[Dataset entries]
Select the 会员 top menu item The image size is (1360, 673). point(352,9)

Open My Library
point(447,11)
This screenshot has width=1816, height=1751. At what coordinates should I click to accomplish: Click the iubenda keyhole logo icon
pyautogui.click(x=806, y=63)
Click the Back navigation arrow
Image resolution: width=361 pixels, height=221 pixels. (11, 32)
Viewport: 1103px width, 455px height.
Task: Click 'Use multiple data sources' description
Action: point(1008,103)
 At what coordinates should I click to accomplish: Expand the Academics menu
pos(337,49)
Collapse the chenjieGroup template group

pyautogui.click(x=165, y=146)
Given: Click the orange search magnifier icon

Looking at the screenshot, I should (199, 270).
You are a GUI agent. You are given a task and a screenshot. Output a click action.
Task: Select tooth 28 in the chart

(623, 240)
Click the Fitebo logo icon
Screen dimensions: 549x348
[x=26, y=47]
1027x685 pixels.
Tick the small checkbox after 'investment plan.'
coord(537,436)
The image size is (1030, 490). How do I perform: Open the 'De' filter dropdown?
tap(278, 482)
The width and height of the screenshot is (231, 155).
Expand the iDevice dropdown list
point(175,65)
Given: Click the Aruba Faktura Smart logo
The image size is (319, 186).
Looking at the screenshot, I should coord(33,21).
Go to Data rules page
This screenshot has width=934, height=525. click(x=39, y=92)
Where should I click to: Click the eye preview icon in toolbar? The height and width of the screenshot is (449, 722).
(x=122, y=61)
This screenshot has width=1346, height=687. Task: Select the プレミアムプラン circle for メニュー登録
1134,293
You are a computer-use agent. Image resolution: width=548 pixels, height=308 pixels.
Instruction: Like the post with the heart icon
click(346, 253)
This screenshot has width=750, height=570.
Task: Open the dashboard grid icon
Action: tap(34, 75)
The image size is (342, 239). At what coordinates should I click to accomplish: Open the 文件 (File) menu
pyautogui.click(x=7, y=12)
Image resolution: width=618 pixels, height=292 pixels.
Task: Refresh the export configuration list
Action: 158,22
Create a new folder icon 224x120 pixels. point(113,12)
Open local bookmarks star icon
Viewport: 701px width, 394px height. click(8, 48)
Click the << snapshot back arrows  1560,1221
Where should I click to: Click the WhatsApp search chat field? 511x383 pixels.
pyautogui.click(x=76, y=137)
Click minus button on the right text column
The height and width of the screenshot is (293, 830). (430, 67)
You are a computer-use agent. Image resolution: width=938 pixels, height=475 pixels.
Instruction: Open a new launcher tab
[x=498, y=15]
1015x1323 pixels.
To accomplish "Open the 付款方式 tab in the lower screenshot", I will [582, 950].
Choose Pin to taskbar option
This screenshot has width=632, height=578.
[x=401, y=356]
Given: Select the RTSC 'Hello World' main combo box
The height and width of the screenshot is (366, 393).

What to work on: Find every line in the data above that contains the word "Where", and copy each of those lines in full.

Correct result:
Where should I click to: Click the eye preview icon in toolbar? The height and width of the screenshot is (449, 722).
Where should I click to: Click the WhatsApp search chat field? 511x383 pixels.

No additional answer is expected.